1. Field of the Invention
The present invention relates to a magnetic recording and reproducing apparatus including a magnetic recording medium such as a discrete track medium or patterned medium and a control method thereof, a magnetic recording medium, and a stamper for manufacturing of a magnetic recording medium.
2. Description of the Related Art
A magnetic recording and reproducing apparatus including a magnetic recording medium on which positioning information used for positioning control for a magnetic head is recorded has been conventionally known.
FIG. 17 shows an exemplary magnetic recording medium included in the conventionally known magnetic recording and reproducing apparatus.
The magnetic recording medium 100 shown in FIG. 17 has a plurality of servo region 102 radially formed at predetermined intervals. A concavo-convex pattern formed by a magnetic layer forms each servo region 102.
Servo information is stored in the servo region 102. As shown in FIG. 18 that shows the servo region 102 in an enlarged state, the servo information includes a preamble portion 104, a servo mark portion 106, an address portion 108 in which address information is stored, and a burst portion 110 in which position information is stored. User data is to be recorded on data tracks 112 as shown in the same figure.
A burst pattern formed by four types of burst signal groups 110A, 110B, 110C, and 110D is formed as the position information in the burst portion 110 of the servo region 102. The burst signal groups 110A and 110B are arranged as a pair of position information in such a manner that they each symmetrically extend with respect to the center line of the corresponding data track 112. The burst signal groups 110C and 110D are arranged as another pair of position information at positions shifted from the burst signal groups 110A and 110B by a half of a track pitch, respectively.

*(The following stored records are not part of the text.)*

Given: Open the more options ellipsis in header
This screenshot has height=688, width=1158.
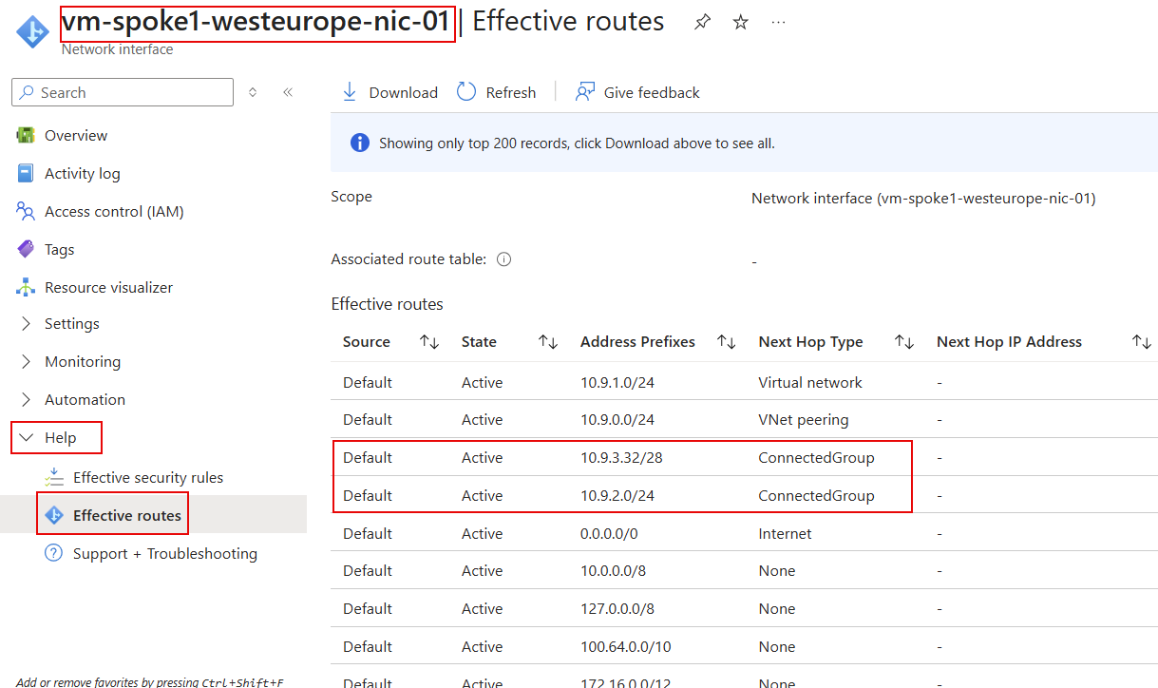Looking at the screenshot, I should pos(779,22).
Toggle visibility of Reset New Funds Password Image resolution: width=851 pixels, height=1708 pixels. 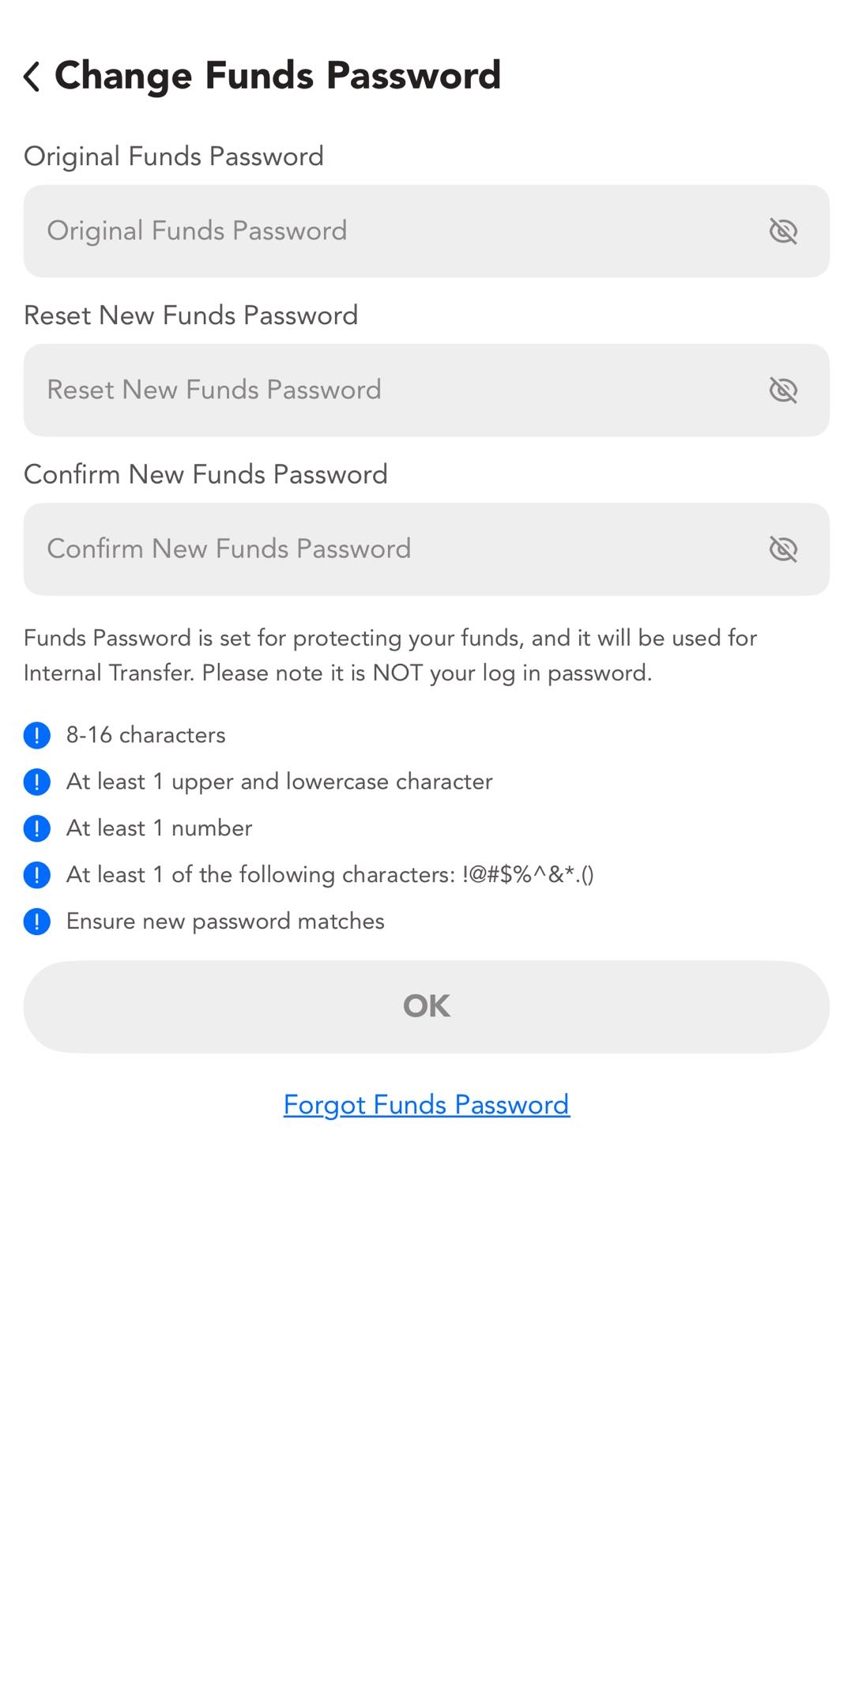[x=783, y=390]
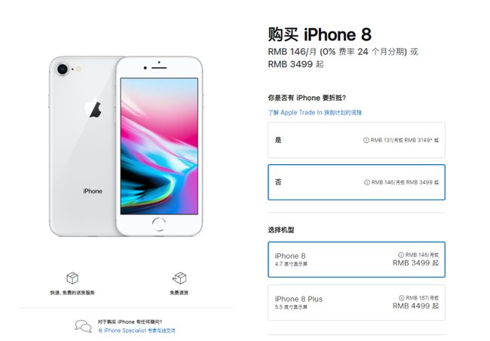The width and height of the screenshot is (490, 341).
Task: Click the chat bubbles icon
Action: pos(83,326)
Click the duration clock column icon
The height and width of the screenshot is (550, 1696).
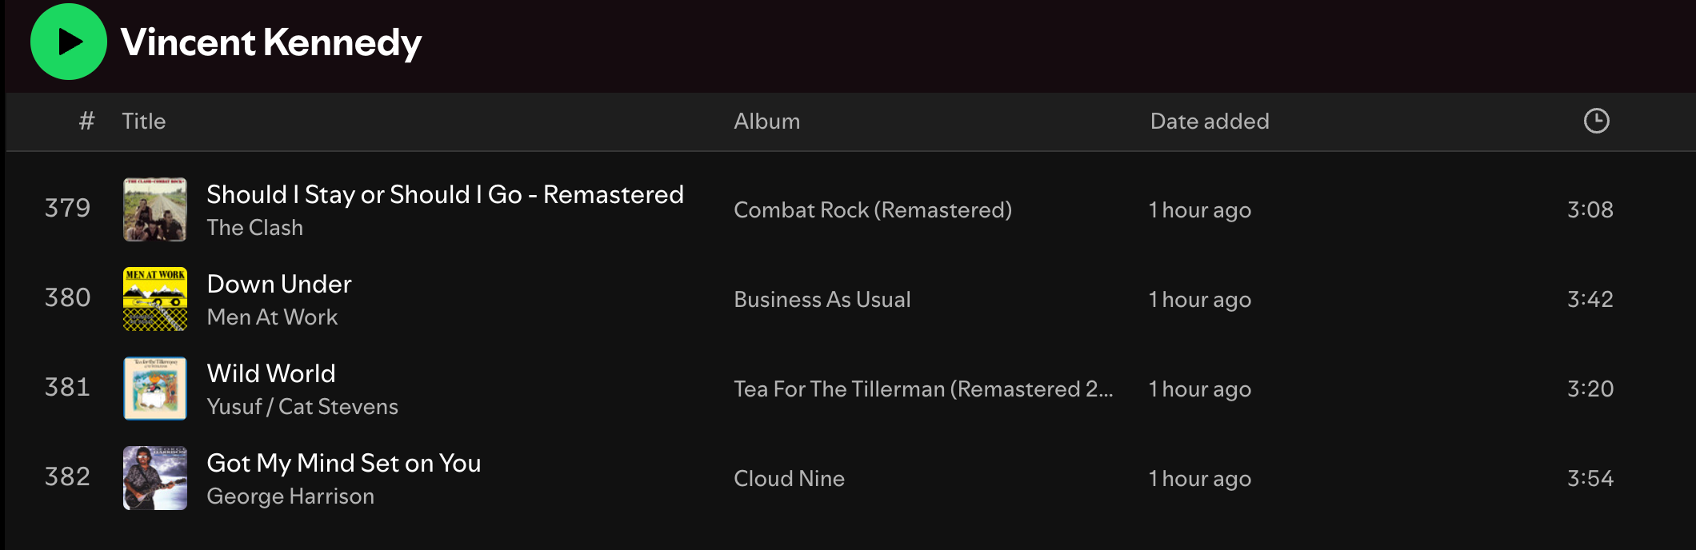[1596, 121]
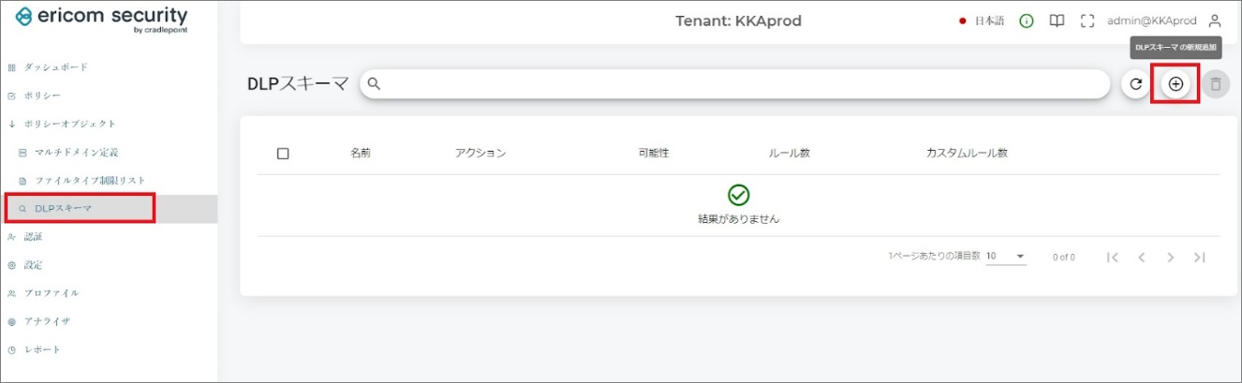The image size is (1242, 383).
Task: Open the ダッシュボード menu item
Action: [55, 67]
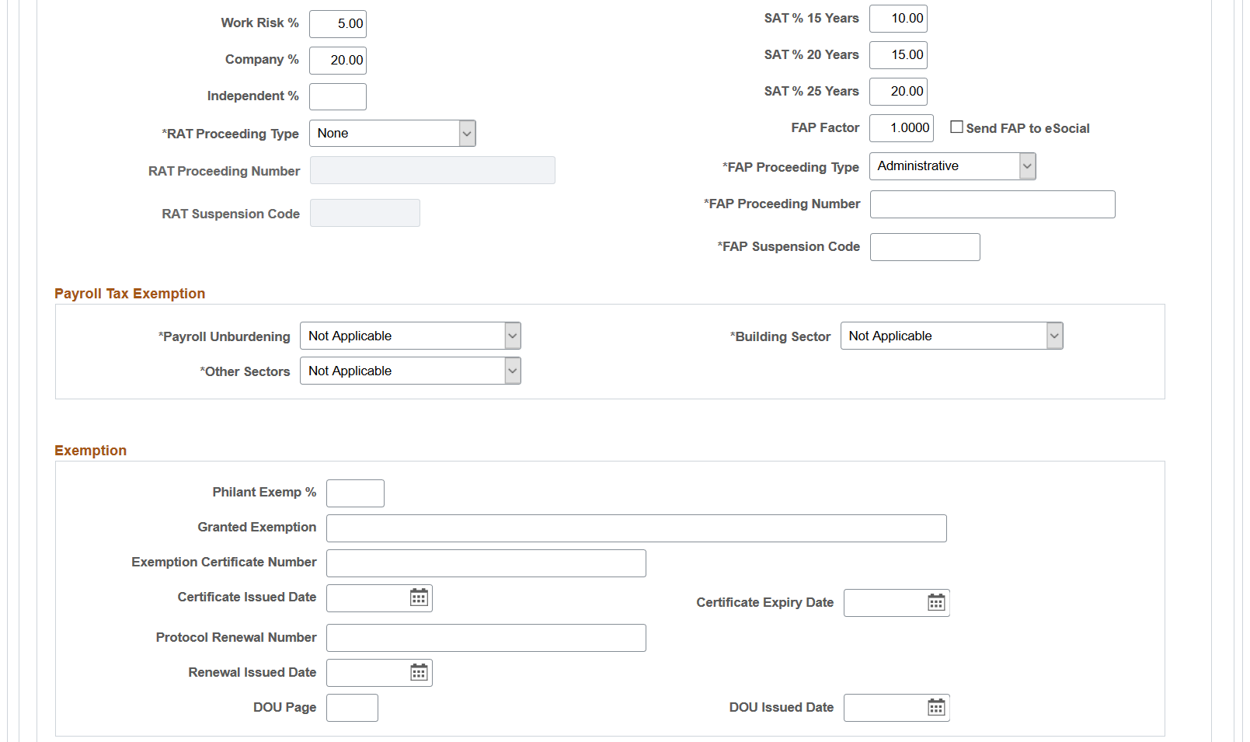1250x742 pixels.
Task: Open the Building Sector dropdown
Action: pos(952,336)
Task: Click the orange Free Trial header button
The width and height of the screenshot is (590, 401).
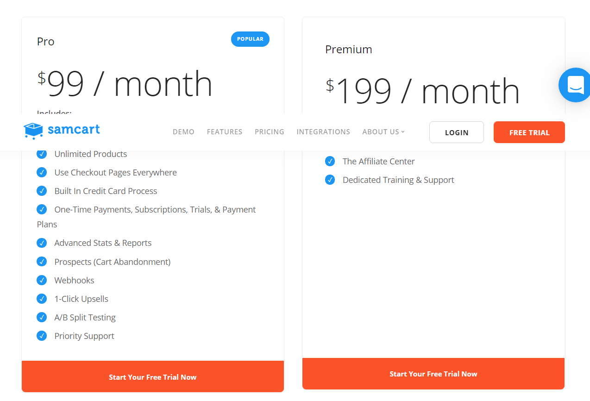Action: coord(529,132)
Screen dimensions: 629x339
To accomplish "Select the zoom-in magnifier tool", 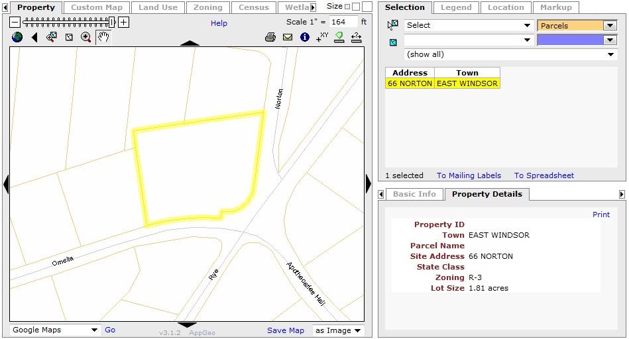I will [x=86, y=37].
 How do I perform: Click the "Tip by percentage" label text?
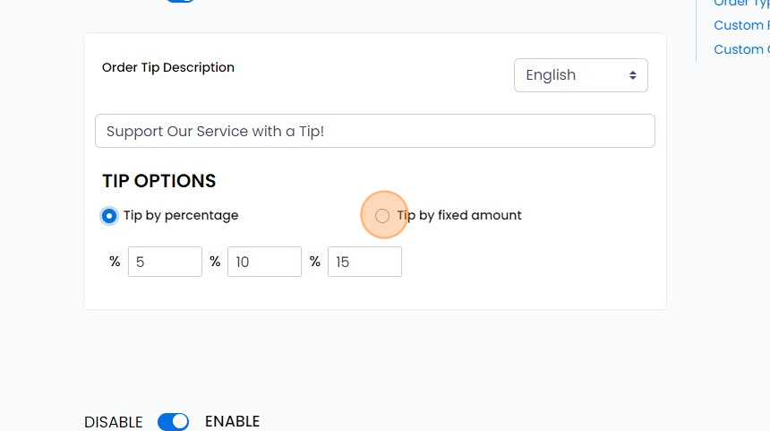pos(181,215)
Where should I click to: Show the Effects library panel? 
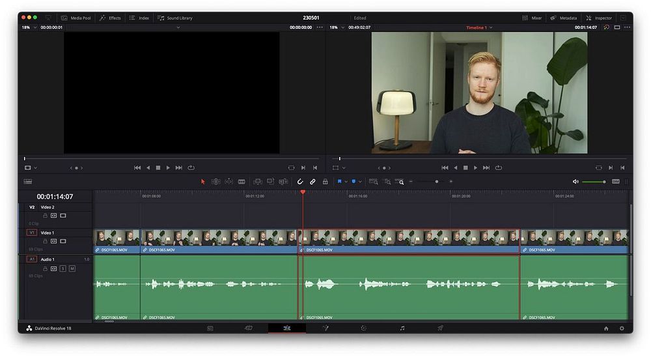[110, 18]
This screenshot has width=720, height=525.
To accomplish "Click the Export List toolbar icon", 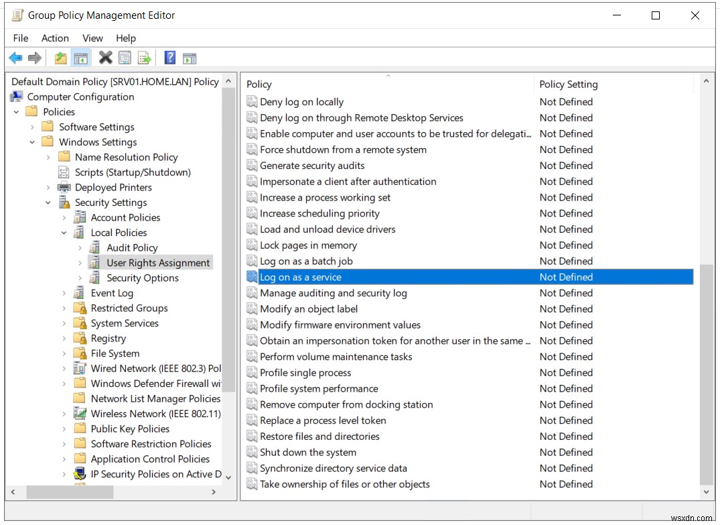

FIG. 19 is an enlarged view of the burst signal group 110A. The other burst signal groups 110B, 110C, and 110D also have the same structure as that of the burst signal group 110A.
As shown in FIG. 19, the burst signal group 110A (110B, 110C, or 110D) is formed by a plurality of (about 10 to 30 in a typical case) concavo-convex patterns arranged in a circumferential direction. In the concavo-convex pattern, convex portions (mesh portions in FIG. 19) formed by a magnetic layer (magnetic material) have a length BL1 in the circumferential direction and a radial width BW1 in a radial direction, and concave portion have a length BL2 in the circumferential direction. In general, the magnetic recording and reproducing apparatus rotates the magnetic recording medium 100 at a constant angular velocity. Thus, the circumferential length BL1 of the convex portion and the circumferential length BL2 of the concave portion are varied depending on their positions in the radial direction on the magnetic recording medium 100, and they become longer from an inner circumferential side to an outer circumferential side of the magnetic recording medium 100.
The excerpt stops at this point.